HT increased the risk of stroke (HR 1.32; 95% CI, 1.12–1.56), regardless of the time from onset of menopause or the subject’s age.

In a substudy of the WHI, women 50 to 59 years old who received conjugated equine estrogen alone were demonstrated to have less coronary-artery calcium deposition (as determined by computed tomography) than women who had been treated with placebo.2

These studies suggest that estrogen may have a direct beneficial effect on cardiac vascular function in women who are recently menopausal. A major indication for HT is the treatment of vasomotor symptoms, which, typically, become clinically significant before, or at the same time as, menopause. Because the safety profile of HT is better if it is started more closely to the onset of menopause, these findings should offer reassurance to clinicians and patients alike.

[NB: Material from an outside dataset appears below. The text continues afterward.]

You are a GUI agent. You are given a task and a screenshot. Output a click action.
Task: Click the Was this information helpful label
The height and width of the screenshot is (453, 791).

Should we change the progestin we use?

A startling paradox of the WHI findings is that combined estrogen–progestin therapy was associated with an increased risk of both CAD and breast cancer, but that estrogen-only therapy was not associated with these two adverse outcomes.

These results implicate progestins in the pathogenesis of breast cancer and heart disease in postmenopausal women who take estrogen.

We do not yet have high-quality data to inform clinicians fully about how to evolve their practice to provide the endometrial protection necessary for menopausal women taking estrogen while minimizing risks to the heart and breast. Two recent studies report that the type of progestin used in combination HT influences the risk of breast cancer. The studies report that progesterone is associated with a lower risk of breast cancer than progestins such as norethindrone acetate.

From Germany: Lower risk with estrogen-only HT. Consider the results of a case-control study conducted in Germany, in which 3,464 women who had breast cancer and 6,657 who did not were interviewed about their exposures and about HT.3 Just as WHI findings revealed, estrogen-only HT was associated with a lower risk of breast cancer than were estrogen–progestin regimens. In women who took a continuous combination regimen, progesterone and medroxyprogesterone acetate treatments were associated with a lower rate of breast cancer than were norethindrone acetate or norgestrel regimens. Progesterone and medroxyprogesterone effects were not studied head-to-head by these investigators, however.

From France: Type of progestin is implicated. In a large cohort study from France, 80,337 women were followed for 12 years; 2,354 cases of breast cancer were detected.4 Upon entry into the study, average age of participants was 53 years. Successful follow-up occurred for 87% of the subjects.